The project’s mortar
This National Historic District is where the past meets the present. Its 18th and 19th century architecture and quaint residential streets house more than 470 shops, restaurants and institutions. In order to clarify the Georgetown Business Improvement District (BID)’s goals and objectives we produced a brand evaluation and competitive analysis, gathered audience insights, and interviewed stakeholders. We worked to identify the personality and tone through strategic workshops and conversations, and to define the relationship between the Georgetown BID and the neighborhood. Collaboration was key to the project’s success; we engaged BID leadership, local business owners, and community members to ensure the positioning, visual design, and website architecture reflected the neighborhood's needs and goals.
A story in every brick
Once we established the personality and direction, we narrowed in on a creative concept that sets Georgetown’s recognizable architectural history on a modern backdrop. All of our conversations kept arising one key detail: Georgetown’s brick architecture and cobblestone streets.
The resulting brand system is flexible enough for us to utilize across their 75 different sub-programs and initiatives, and notably includes a detailed and flexible icon pattern that reflects Georgetown’s diversity of attractions.
Our detailed brand standards help create vibrancy across applications, detailing precisely when and how to use various illustrations, secondary marks, photography, and typography. Our team designed digital ads and physical billboards, emails and notebooks, trash can labels and window decals.
We also built a web platform for Georgetown that combined two information-dense sites into one efficient hub. The result is a digital visitor center, showcasing new Guides that highlight popular features and help visitors structure their time in the neighborhood, while also providing resources to neighborhood business members.

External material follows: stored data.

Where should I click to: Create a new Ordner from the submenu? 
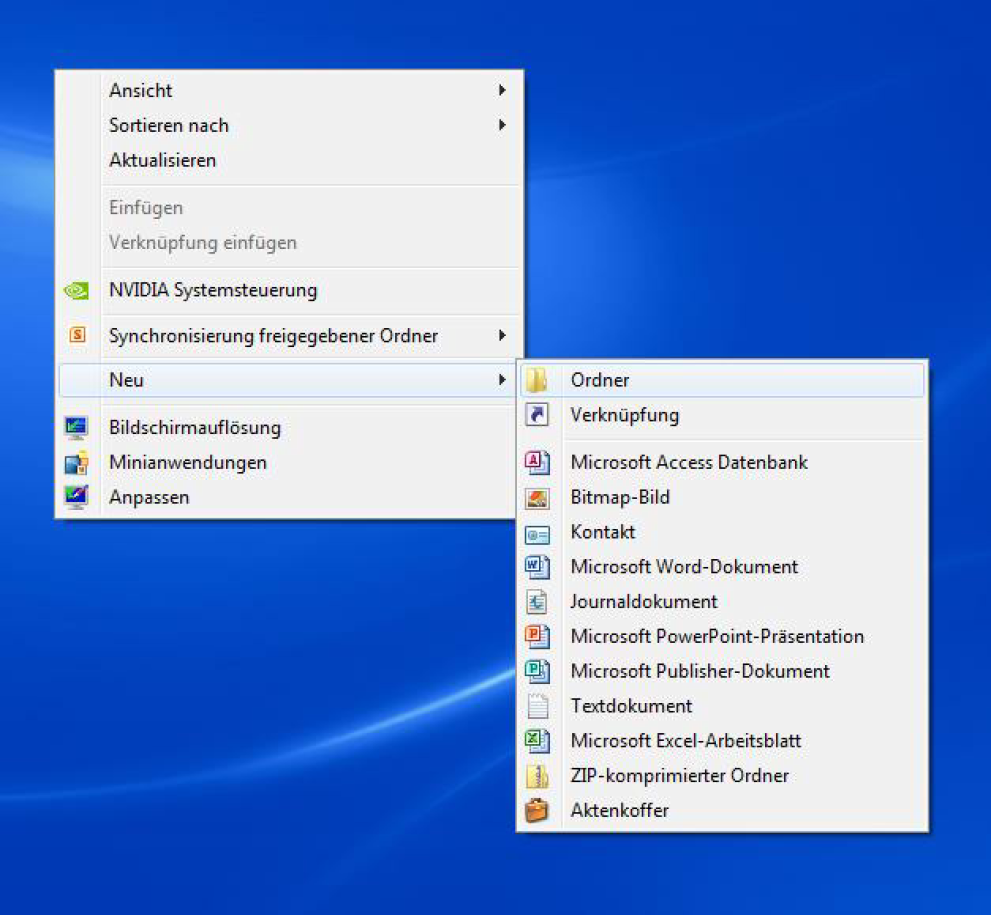click(x=600, y=380)
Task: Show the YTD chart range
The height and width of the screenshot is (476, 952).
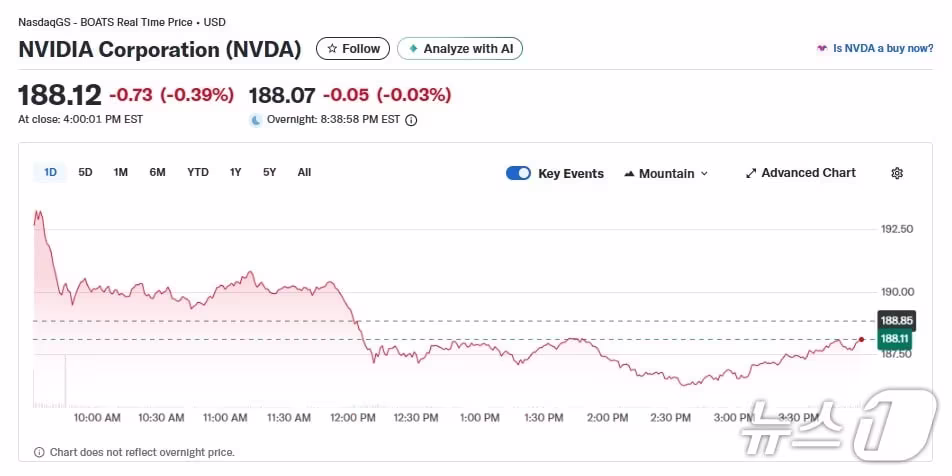Action: coord(198,172)
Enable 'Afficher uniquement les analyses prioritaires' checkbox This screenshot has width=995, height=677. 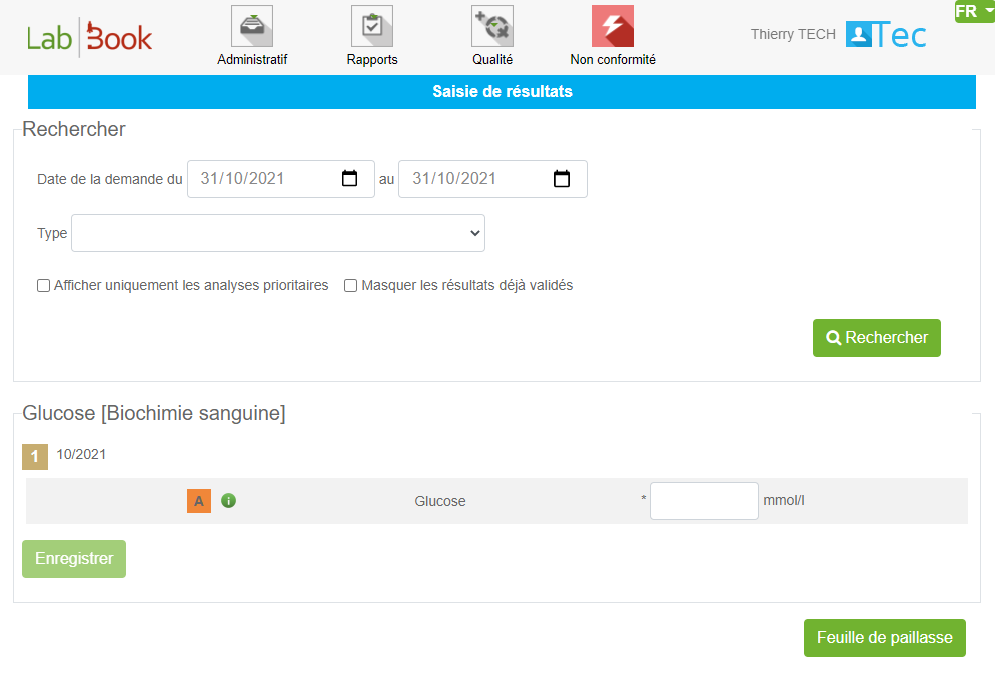pyautogui.click(x=44, y=286)
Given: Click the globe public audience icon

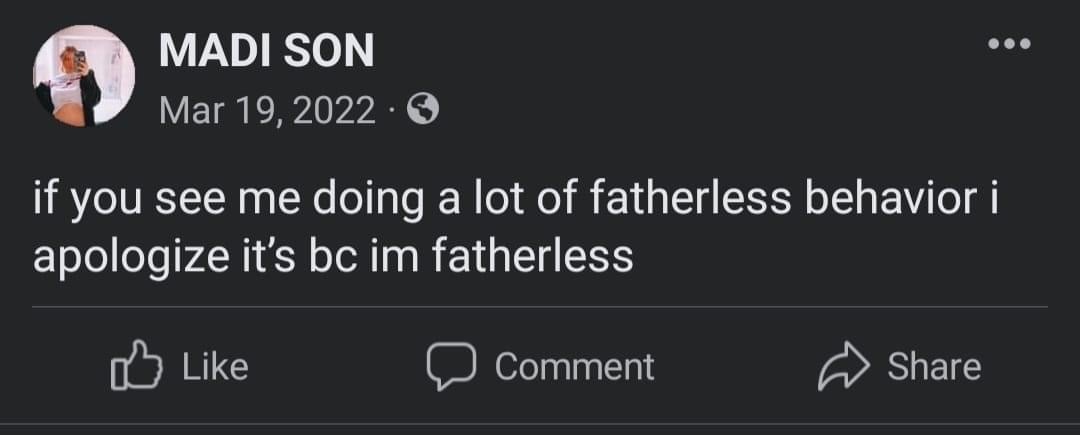Looking at the screenshot, I should [423, 109].
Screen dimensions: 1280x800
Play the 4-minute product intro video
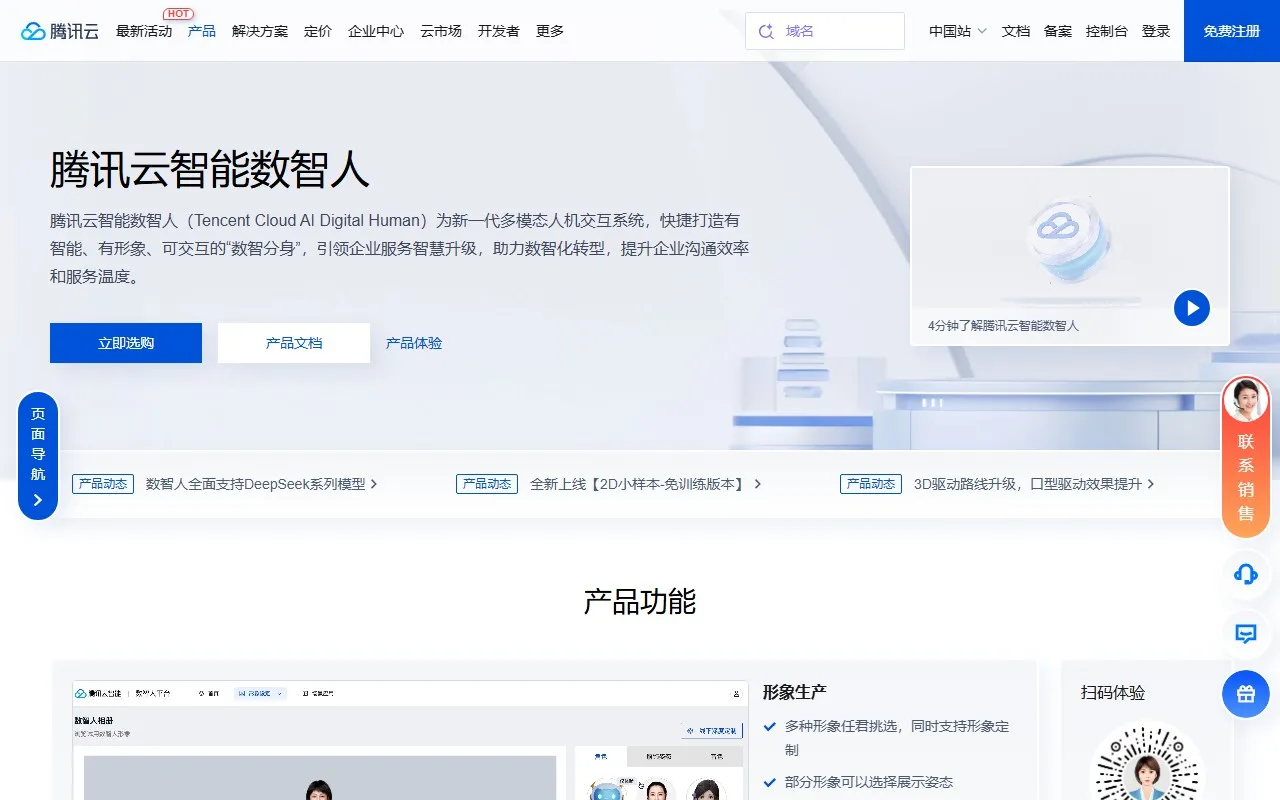point(1191,308)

The Georgetown team can curate popular content into the Guides section, and the modular design lets them add new pages and sections without needing our (or any other) technical team, or any programming experience. To power the site, we completed an in-depth integration with Salesforce, allowing Georgetown to sync data between their internal member database and a public business directory filled with almost 500 entries.
Perhaps most important, the Friendly team utilized our user experience design process to conceive and implement a new site navigation that is easy to use. The new site has three main points of navigation to help visitors and residents quickly find what they need. And we made sure the site was easier and faster for everyone. Our team implemented accessibility features to allow visitors to navigate with their keyboard, and we utilized lazy loading to improve page speed—especially on mobile devices.
A quick success, site visitors are already finding Georgetown Guides a valuable planning tool, and the site is proving a powerful resource for residents, tourists, and community leaders alike.